Collected data entries
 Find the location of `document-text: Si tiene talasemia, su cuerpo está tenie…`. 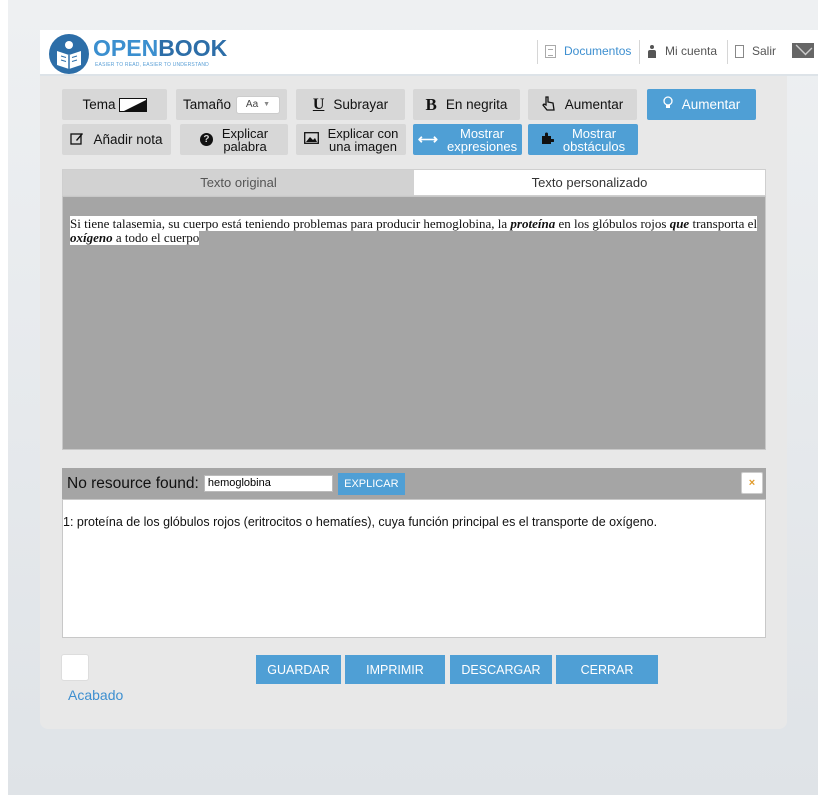

document-text: Si tiene talasemia, su cuerpo está tenie… is located at coordinates (414, 230).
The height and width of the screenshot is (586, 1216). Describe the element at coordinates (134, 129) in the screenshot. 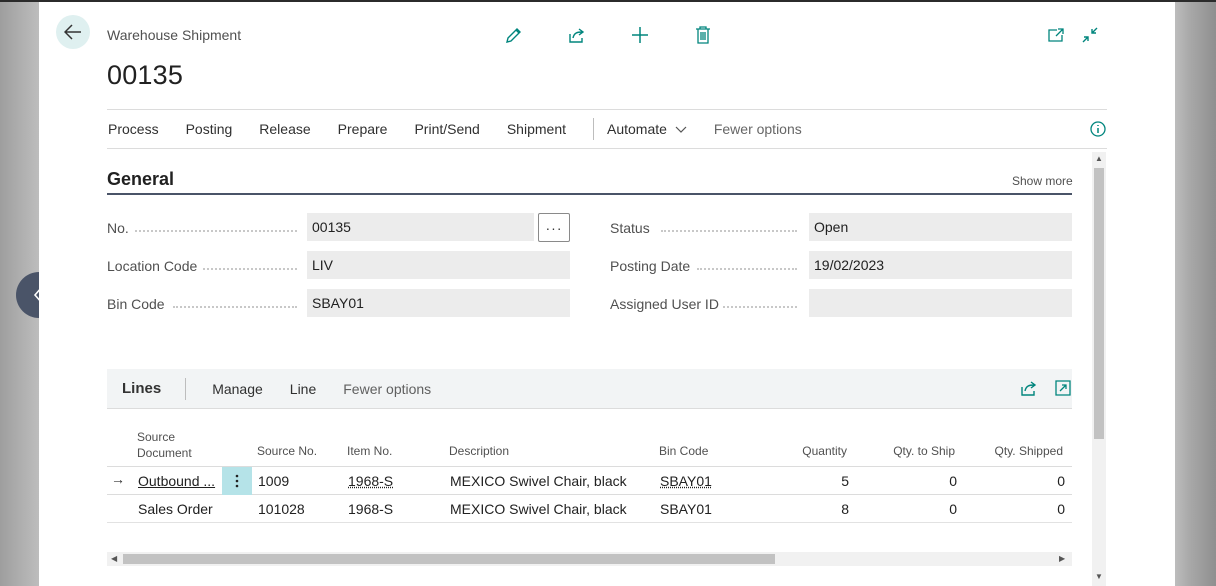

I see `action-process: Process` at that location.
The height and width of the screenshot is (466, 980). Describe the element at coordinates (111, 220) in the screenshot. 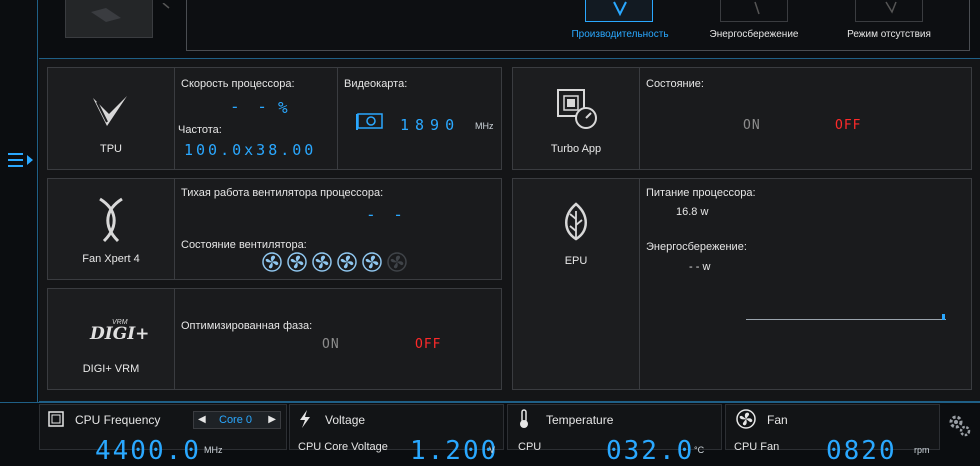

I see `fan-xpert-icon` at that location.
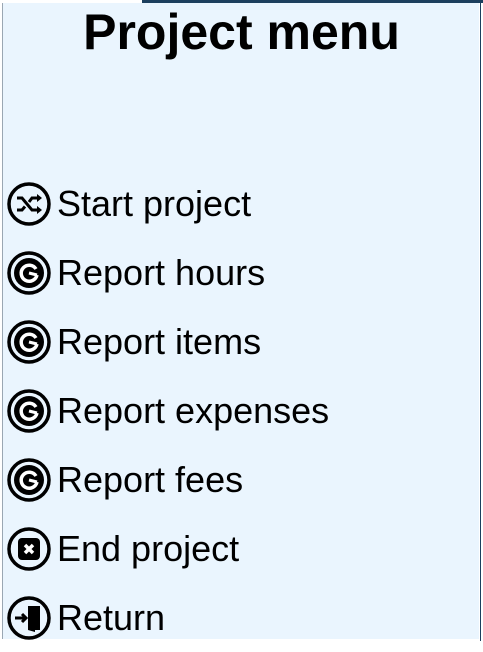 The image size is (483, 652). I want to click on menu-item-report-fees: Report fees, so click(168, 480).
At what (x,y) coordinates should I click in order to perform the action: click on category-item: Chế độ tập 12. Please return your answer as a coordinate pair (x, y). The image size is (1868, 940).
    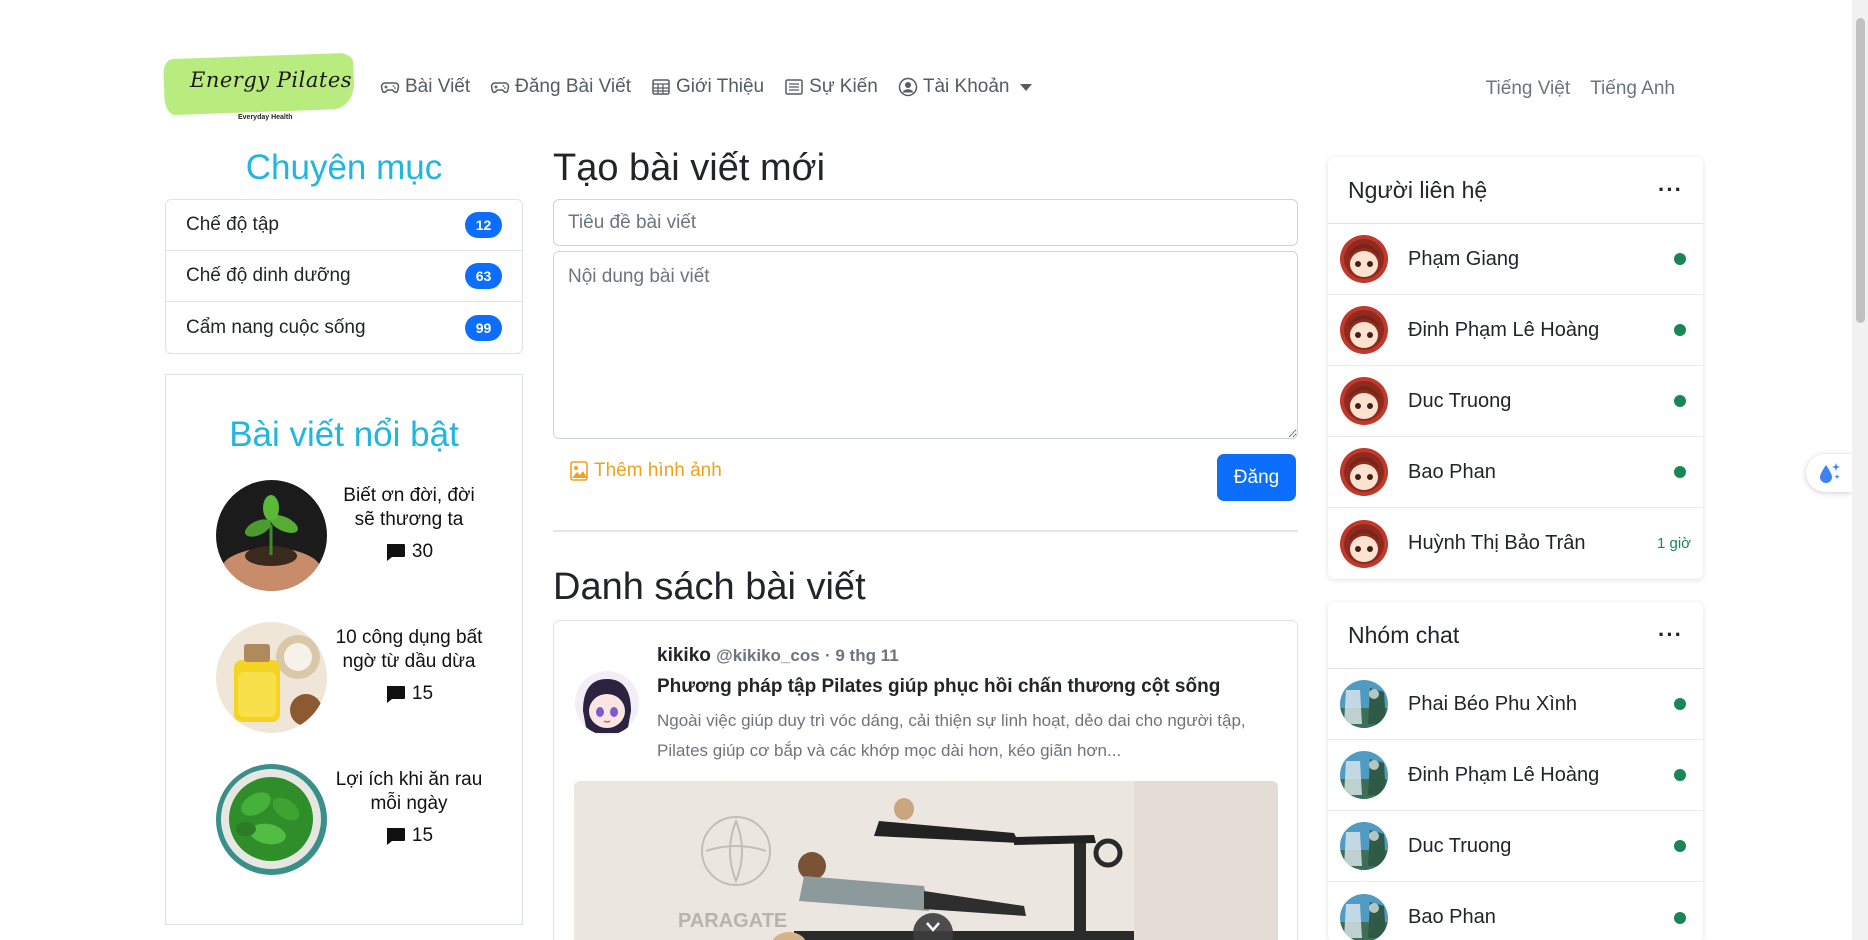
    Looking at the image, I should click on (344, 226).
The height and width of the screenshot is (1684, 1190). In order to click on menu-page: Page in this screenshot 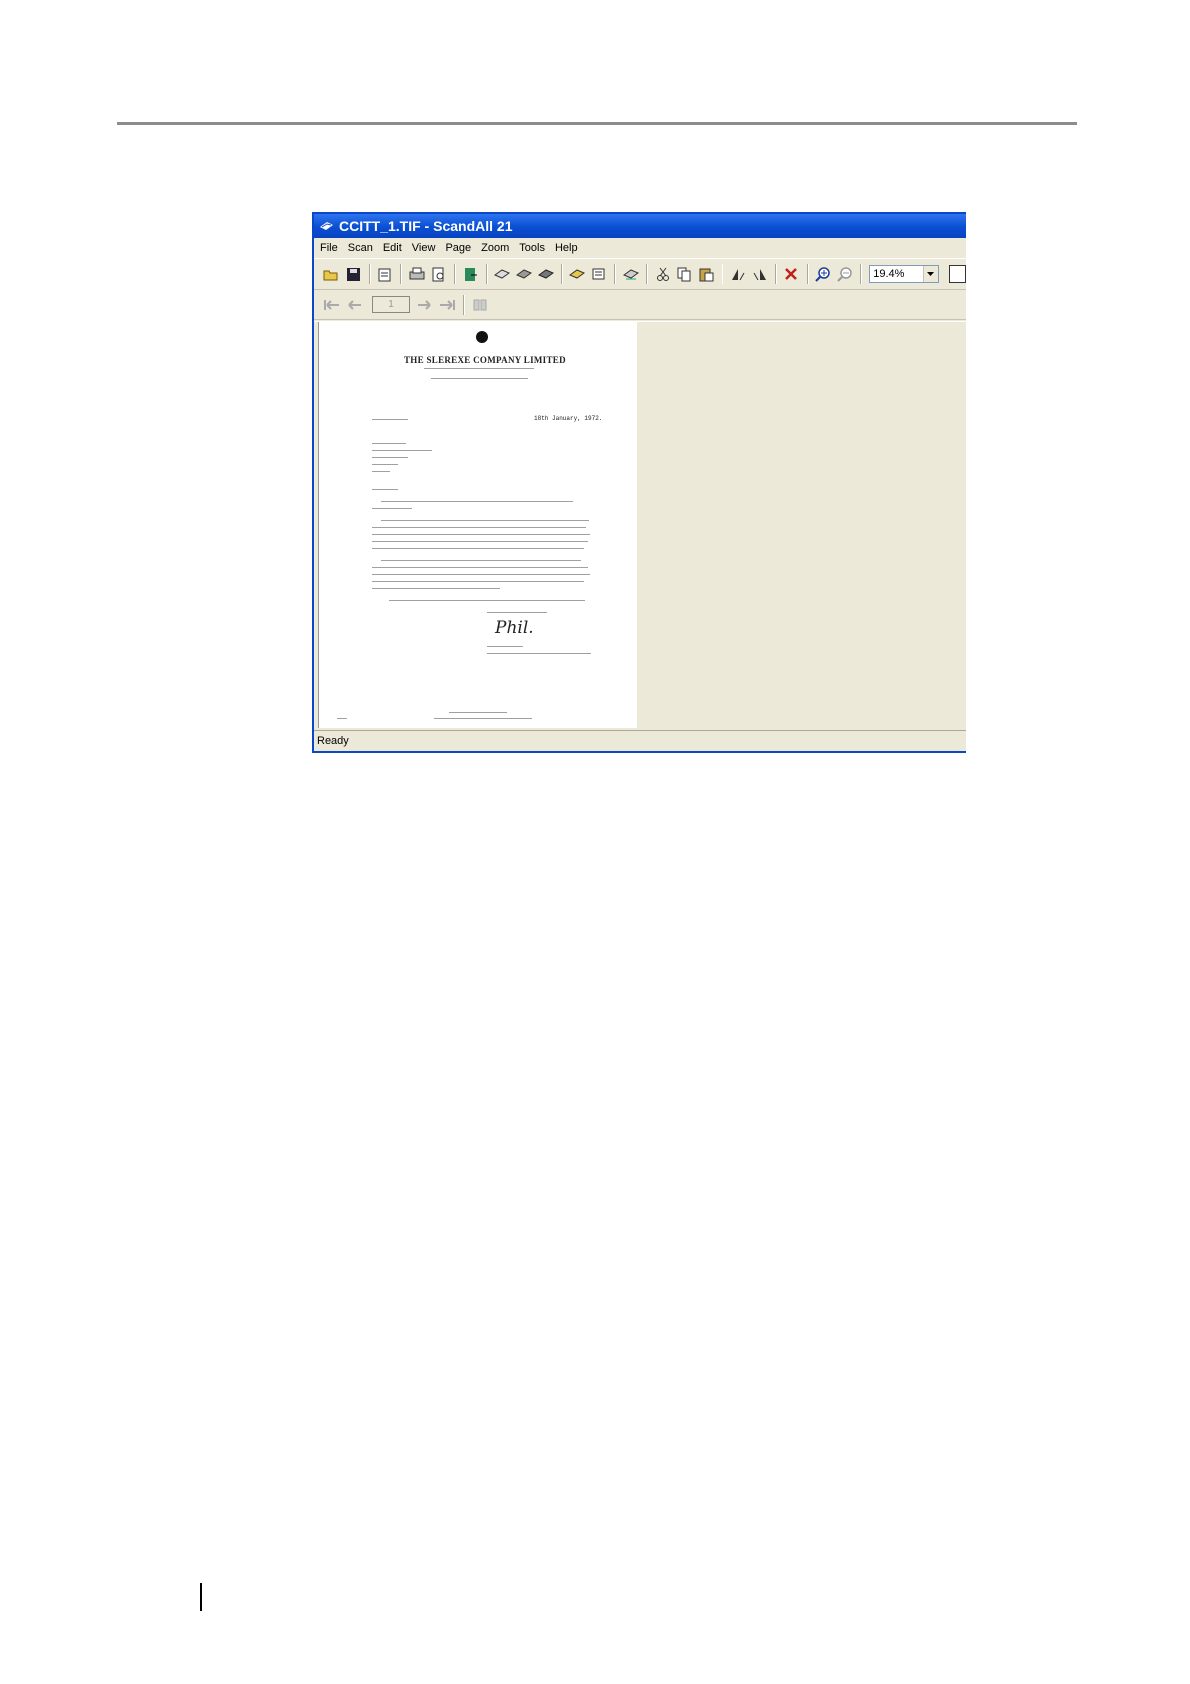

▶ **REQUEST**:
Give back all of the entries above word for word, leaving out the pictures.

▶ **SOLUTION FOR THIS EXERCISE**:
 Find the location of `document-text: Si tiene talasemia, su cuerpo está tenie…`. 

document-text: Si tiene talasemia, su cuerpo está tenie… is located at coordinates (414, 230).
The height and width of the screenshot is (586, 1216). Describe the element at coordinates (134, 129) in the screenshot. 

I see `action-process: Process` at that location.
The height and width of the screenshot is (466, 980). Describe the element at coordinates (111, 220) in the screenshot. 

I see `fan-xpert-icon` at that location.
 The image size is (483, 652). I want to click on menu-item-report-fees: Report fees, so click(168, 480).
At what (x,y) coordinates should I click in order to perform the action: click on category-item: Chế độ tập 12. Please return your answer as a coordinate pair (x, y). The image size is (1868, 940).
    Looking at the image, I should click on (344, 226).
The height and width of the screenshot is (1684, 1190). In order to click on menu-page: Page in this screenshot 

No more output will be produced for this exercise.